2月19日、春節を迎えた横浜中華街では、けたたましく爆竹が鳴り響いた。太鼓とシンバルの音に合わせて獅子舞がうねる。その獅子舞は一軒一軒と通り沿いの店舗の中に入り込んでは、その大きな口をパクパクとさせ客人や従業員の頭を撫でまわる。「頭を撫でてもらえば、その年は健康や発展にあやかれるんです」

2月19日横滨中华街迎来了春节,到处响起了热闹的爆竹声。随着敲锣打鼓舞狮子也活跃起来。狮子进入一家一家的沿街店铺,狮口一张一合,蹭着客人和店员玩乐。“是被舞狮子摸着头了,新的一年就会健健康康一切顺利。”

そう語るのは老舗中華料理店で長く働く女性だ。創業は明治、横浜中華街の伝統を頑なに守り続けるひとりである。秘伝のタレで漬け込んだチャーシューもさることながら、屋号の入った昔ながらの食器からもそのプライドが伝わってくる。

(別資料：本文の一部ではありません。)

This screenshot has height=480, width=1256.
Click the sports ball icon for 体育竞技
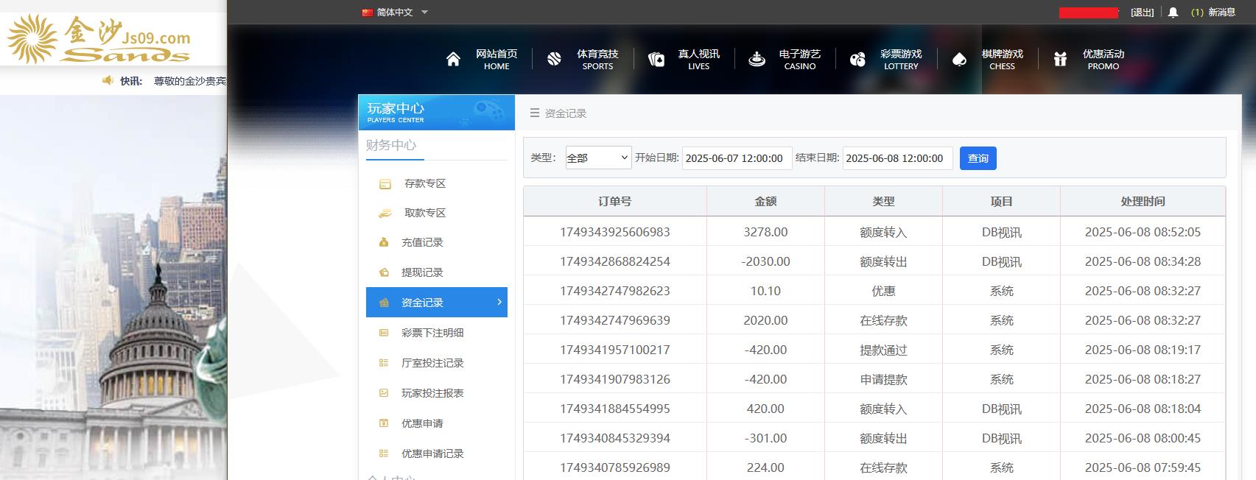click(x=554, y=60)
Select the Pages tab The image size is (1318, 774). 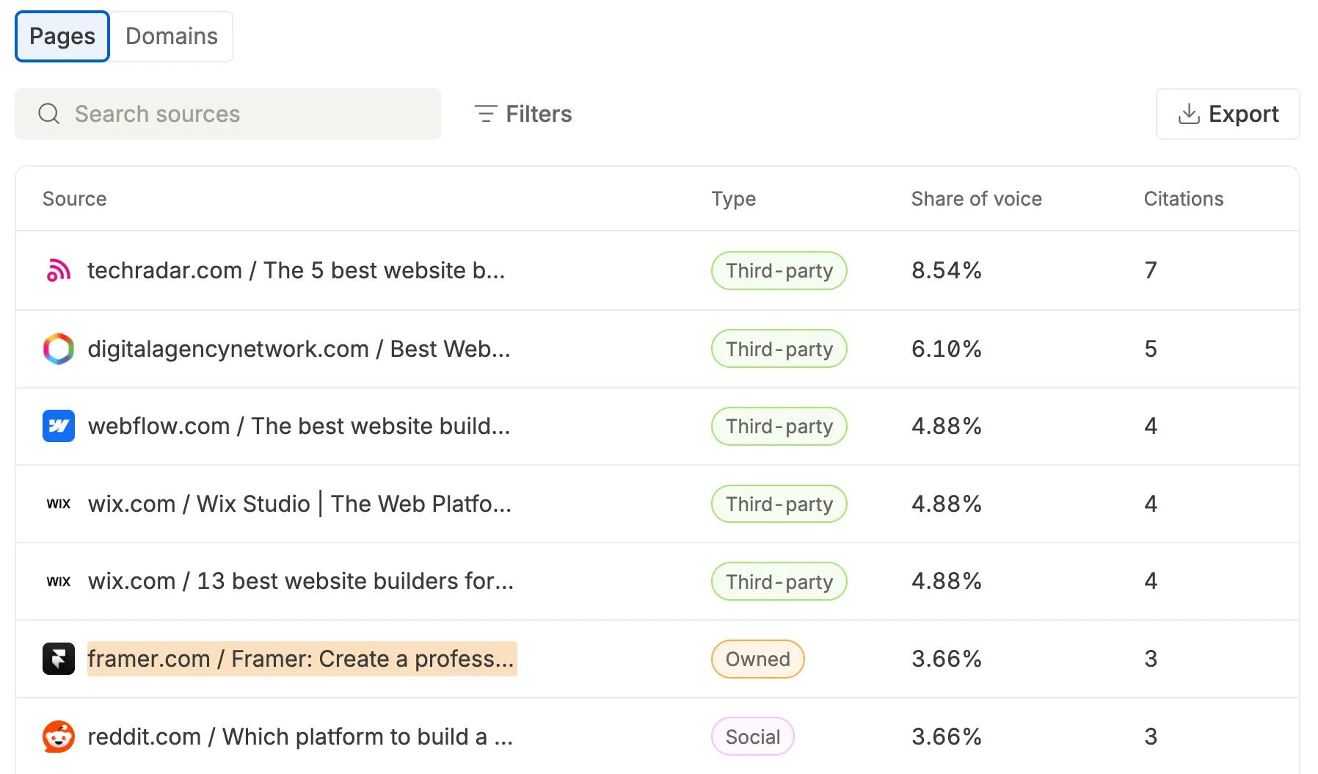coord(62,36)
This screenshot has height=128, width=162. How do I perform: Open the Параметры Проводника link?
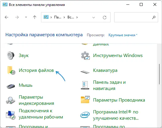(119, 100)
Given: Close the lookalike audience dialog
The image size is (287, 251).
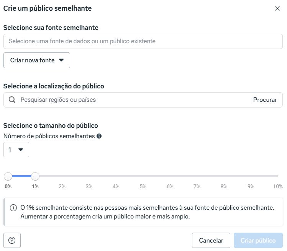Looking at the screenshot, I should [277, 8].
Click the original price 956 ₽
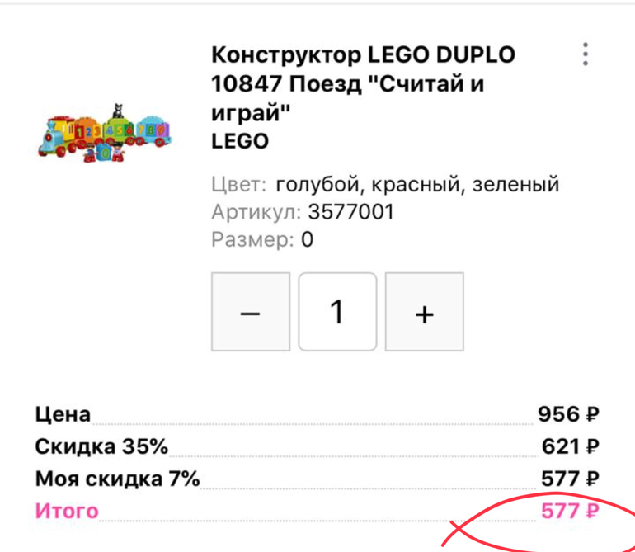This screenshot has width=635, height=552. click(569, 414)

说这话的是在中华料理的老铺里工作的女性。这家店从明治时期就开张营业,她也一直坚守着横滨中华街的传统。用秘传的调味料腌制的叉烧肉自不用说,从店铺里摆设的古老食具也能看出店铺及主人的“自负感”

その女性は言う。「横浜中華街もだいぶ変わりましたよ」――。

这个女人说:“中华街变化太大了。”

横浜中華街の変化、それはすでに「中華街ファン」からも声が上がっていた。その声はむしろ失望に近い。

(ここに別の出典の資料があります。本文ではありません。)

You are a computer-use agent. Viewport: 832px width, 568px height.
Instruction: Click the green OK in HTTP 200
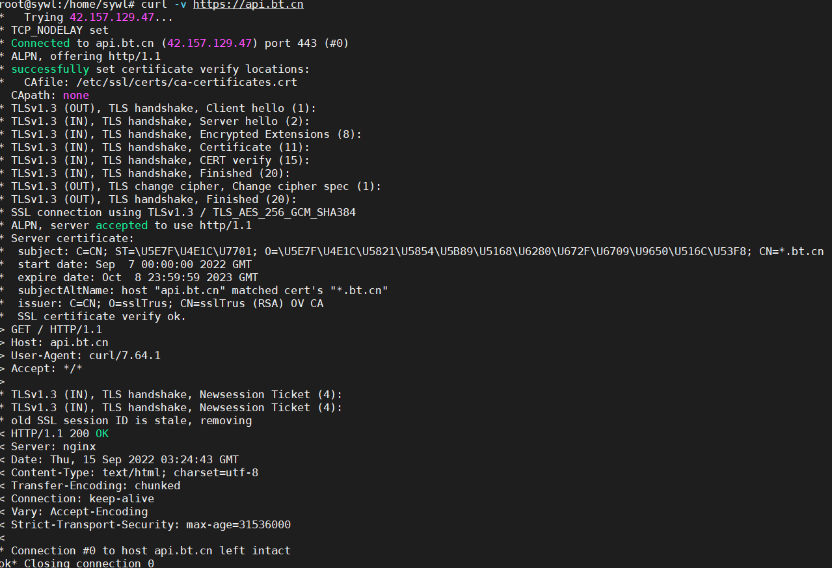click(102, 433)
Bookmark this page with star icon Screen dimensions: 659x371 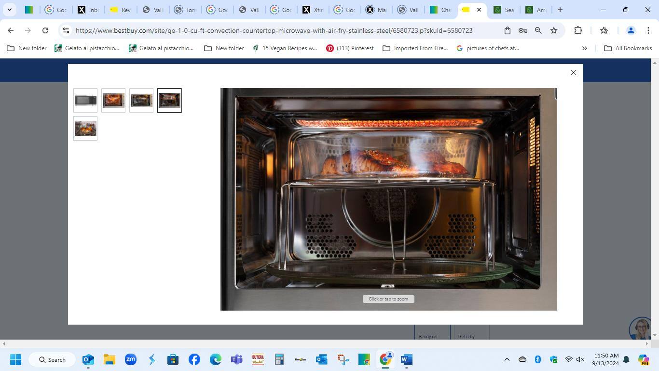tap(554, 30)
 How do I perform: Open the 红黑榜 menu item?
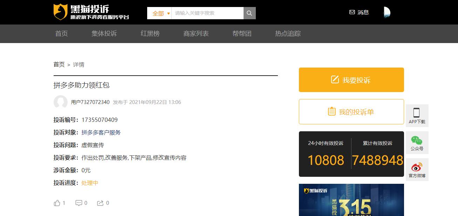coord(150,34)
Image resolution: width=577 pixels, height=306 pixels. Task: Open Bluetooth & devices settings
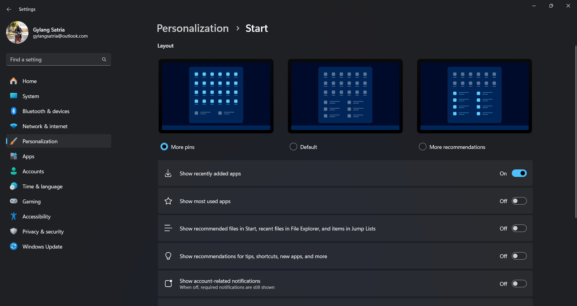[46, 111]
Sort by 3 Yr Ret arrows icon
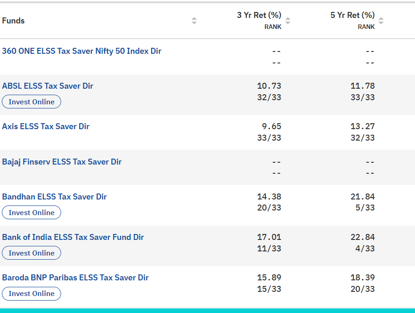 288,21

之前就听到过“中华街粉”们说中华街的变化,当然他们无疑是失望的。

横浜市中区に勤務するIさんはこう語る。

在横滨市中区工作的I先生这样说:

「老舗がどんどん減っています。昔、腕を振るった名コックたちが中華街の外で開店、安くておいしいので、私自身、すでに横浜中華街に足を向けなくなりました」

“老铺子正渐渐减少。过去名声大振的名厨都在中华街外开了新店,价格合理还十分美味。我自己也不想再到中华街来了。”

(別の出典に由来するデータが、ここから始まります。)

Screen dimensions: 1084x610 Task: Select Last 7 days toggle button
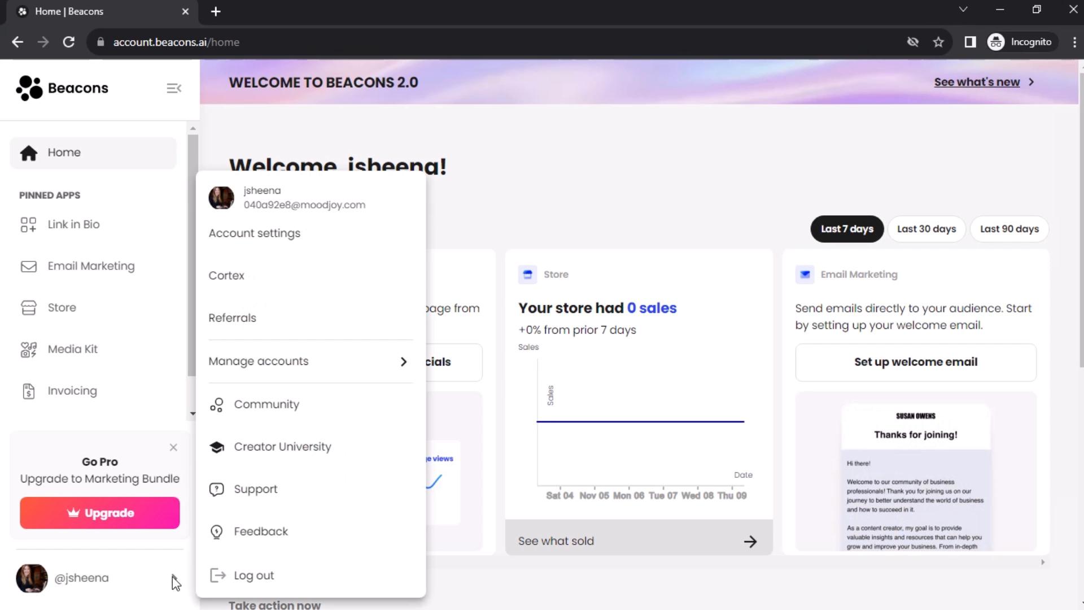click(x=847, y=229)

かつて横浜市の港北区に在住していたというKさんは「20年ぶりに訪れたが、今では『食べ放題』と物売りばかりだ」と驚く。また、自称「浜っ子」のHさんは「昔は情緒溢れる横浜中華街に友人を案内するのが自慢だったが、今ではそんな気分になれない」と失意を隠さない。

曾在横滨市港北区居住的K先生很吃惊地说:“我二十年没到中华街来了,现在这条街尽是卖吃的和买东西的”。还有自称“土生土长的横滨人”的H先生,他也难掩失意,“过去带朋友来充满情趣的横滨中华街,我总是很骄傲的。但现在没那份心境了。”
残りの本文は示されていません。